[STATED PROBLEM 1]
Can you reproduce these records word for word, beginning at the line that contains "Task: Select the Pneumonia axis label" and stopping after the line that contains "point(1359,107)", with both of those lines included?
------------------------------------
Doyle Buehler [00:12:54] There’s actually quite a few. I was on a panel on the FDI, the Financial Direct Investment around the world, and it was actually a nice little panel with Richard Quest from CNN and we didn’t actually get to talk about all the issues, but there were quite a few and you know any transformation project has to look at those. What is causing some global disorder? Is your business going to be able to understand how to survive? And that sort of thing. And those are really key to being able to see this and I guess just before I talk a little bit more about that, understanding this is what I call digital geniuses that you have to be able to develop these skills that are important to understand how all these pieces of digital transformation are fitting together, because if you don’t as the business leader, guess what, any transformation project that you do might not meet with that success or even just the never-ending incoming future type thing. So, it’s really important to understand that we have to develop these skills within the leadership, within the operations, within marketing as well. So it’s not something that you can just say “oh well, let’s do digital”, we have to decide what are the factors affecting the business, what are the factors that are working for us or working against us, and what’s the whole digital environment looking like? So that’s one side. In terms of what’s contributing to global disorder, there’s a lot of stuff and a lot of what we’ve seen is really using social media as more of a weapon type thing, the whole Cambridge Analytic stuff that’s been coming out, “The Great Hack”, have you seen that? That recent Netflix movie?

Rob Llewellyn [00:14:32] I watched it just two nights ago. Excellent, so eye-opening it was.

Doyle Buehler [00:14:37] Shocking. Yeah. And we really need to understand how do we actually not necessarily control the data, but make sure that we understand what it’s actually being used for? And I think one of the biggest misconceptions right now at this point in time is that most people when you say “Personal Data”, what are they really thinking? It’s not tracking your behaviour, it’s phone number and email, it’s more simplistic. So, I don’t really feel that a lot of people actually understand what personal data is and maybe that’s a terminology thing, I’m not sure. We have to be able to understand how it’s being used so then we can understand how to manage it properly as well. So that’s a huge issue combating the spread of fake news. I mean, we’ve seen how all these things are tied together and what do they call the people that they were looking for… persuadables. Right?
------------------------------------
[STATED PROBLEM 2]
Which timestamps appear in the interview transcript?

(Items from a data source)
------------------------------------
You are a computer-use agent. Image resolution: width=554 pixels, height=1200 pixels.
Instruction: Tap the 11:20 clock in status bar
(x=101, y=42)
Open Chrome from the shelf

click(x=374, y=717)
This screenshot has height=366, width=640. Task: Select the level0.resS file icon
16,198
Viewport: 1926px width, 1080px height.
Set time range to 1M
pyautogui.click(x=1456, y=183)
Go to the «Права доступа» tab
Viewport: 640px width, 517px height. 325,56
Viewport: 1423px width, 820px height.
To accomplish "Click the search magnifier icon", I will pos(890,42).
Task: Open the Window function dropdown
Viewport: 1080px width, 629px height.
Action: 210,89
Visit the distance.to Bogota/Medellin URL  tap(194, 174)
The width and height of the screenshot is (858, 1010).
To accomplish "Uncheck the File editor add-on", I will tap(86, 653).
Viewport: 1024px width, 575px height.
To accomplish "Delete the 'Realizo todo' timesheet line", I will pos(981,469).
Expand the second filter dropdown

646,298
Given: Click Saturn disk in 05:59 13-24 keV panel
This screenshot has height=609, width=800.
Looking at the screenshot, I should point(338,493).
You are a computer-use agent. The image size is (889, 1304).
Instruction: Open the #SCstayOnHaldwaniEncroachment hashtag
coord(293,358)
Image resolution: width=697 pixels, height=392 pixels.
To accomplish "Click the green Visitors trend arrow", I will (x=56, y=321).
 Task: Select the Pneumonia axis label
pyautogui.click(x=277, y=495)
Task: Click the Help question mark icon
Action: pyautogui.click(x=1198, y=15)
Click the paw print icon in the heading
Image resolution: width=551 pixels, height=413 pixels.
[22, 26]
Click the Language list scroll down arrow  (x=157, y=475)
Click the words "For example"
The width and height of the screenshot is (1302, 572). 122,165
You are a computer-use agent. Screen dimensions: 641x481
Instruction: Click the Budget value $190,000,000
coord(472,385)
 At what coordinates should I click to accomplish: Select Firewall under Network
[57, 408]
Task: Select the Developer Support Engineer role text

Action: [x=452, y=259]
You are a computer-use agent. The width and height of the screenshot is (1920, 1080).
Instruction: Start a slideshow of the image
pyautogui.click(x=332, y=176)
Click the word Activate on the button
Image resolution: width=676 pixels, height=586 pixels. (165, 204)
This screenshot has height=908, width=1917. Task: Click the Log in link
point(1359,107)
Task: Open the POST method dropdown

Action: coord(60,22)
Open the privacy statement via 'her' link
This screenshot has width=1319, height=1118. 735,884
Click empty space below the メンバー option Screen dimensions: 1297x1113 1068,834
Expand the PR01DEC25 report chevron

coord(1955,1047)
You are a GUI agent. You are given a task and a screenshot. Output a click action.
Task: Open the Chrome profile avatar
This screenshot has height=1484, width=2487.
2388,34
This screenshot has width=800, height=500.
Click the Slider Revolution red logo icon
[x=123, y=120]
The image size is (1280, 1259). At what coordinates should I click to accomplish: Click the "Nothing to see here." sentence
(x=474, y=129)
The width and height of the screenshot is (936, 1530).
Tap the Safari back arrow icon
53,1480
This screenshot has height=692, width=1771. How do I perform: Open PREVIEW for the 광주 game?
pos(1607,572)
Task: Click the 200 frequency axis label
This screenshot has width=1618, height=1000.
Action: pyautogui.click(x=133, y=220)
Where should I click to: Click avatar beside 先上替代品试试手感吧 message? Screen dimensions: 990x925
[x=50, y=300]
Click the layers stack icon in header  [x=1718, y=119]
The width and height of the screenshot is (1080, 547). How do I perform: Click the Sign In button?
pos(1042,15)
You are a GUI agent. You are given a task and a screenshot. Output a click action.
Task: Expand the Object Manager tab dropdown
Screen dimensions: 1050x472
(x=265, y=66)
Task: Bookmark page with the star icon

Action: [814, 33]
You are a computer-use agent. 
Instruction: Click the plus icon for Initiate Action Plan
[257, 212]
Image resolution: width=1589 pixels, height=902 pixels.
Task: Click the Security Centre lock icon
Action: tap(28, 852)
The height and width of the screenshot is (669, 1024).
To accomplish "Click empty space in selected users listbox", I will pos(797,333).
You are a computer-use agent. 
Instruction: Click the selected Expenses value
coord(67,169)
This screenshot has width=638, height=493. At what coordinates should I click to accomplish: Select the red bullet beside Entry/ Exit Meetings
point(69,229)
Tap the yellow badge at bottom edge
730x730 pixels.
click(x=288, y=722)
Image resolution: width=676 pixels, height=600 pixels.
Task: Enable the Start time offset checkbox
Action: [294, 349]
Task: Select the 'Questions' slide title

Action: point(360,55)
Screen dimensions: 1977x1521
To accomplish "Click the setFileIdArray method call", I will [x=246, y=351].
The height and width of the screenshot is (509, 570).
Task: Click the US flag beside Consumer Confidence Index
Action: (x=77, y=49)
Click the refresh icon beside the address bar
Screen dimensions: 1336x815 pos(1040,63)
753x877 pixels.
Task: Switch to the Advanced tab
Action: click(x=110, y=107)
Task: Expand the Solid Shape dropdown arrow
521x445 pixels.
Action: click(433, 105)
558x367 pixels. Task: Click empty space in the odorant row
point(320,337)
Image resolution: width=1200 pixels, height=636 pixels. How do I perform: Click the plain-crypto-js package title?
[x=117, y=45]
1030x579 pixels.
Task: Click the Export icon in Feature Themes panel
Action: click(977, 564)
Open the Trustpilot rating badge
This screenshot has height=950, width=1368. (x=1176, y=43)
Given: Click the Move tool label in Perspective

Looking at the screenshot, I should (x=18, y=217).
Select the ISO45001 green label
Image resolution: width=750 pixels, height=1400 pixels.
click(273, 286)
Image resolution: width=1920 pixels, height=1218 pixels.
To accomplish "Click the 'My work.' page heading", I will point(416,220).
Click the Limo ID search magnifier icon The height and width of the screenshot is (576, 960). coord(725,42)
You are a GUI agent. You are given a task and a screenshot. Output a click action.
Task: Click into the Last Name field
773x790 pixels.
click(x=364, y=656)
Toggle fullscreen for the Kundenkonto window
------------------------------------
[WRITTEN ANSWER 1]
 Task: Select the Pneumonia axis label
pyautogui.click(x=277, y=495)
Task: Click the Help question mark icon
Action: pyautogui.click(x=1198, y=15)
Click the paw print icon in the heading
Image resolution: width=551 pixels, height=413 pixels.
[22, 26]
Click the Language list scroll down arrow  (x=157, y=475)
Click the words "For example"
The width and height of the screenshot is (1302, 572). 122,165
You are a computer-use agent. Screen dimensions: 641x481
Instruction: Click the Budget value $190,000,000
coord(472,385)
 At what coordinates should I click to accomplish: Select Firewall under Network
[57, 408]
Task: Select the Developer Support Engineer role text

Action: [x=452, y=259]
You are a computer-use agent. The width and height of the screenshot is (1920, 1080).
Instruction: Start a slideshow of the image
pyautogui.click(x=332, y=176)
Click the word Activate on the button
Image resolution: width=676 pixels, height=586 pixels. (165, 204)
This screenshot has height=908, width=1917. Task: Click the Log in link
point(1359,107)

[WRITTEN ANSWER 2]
[00:12:54], [00:14:32], [00:14:37]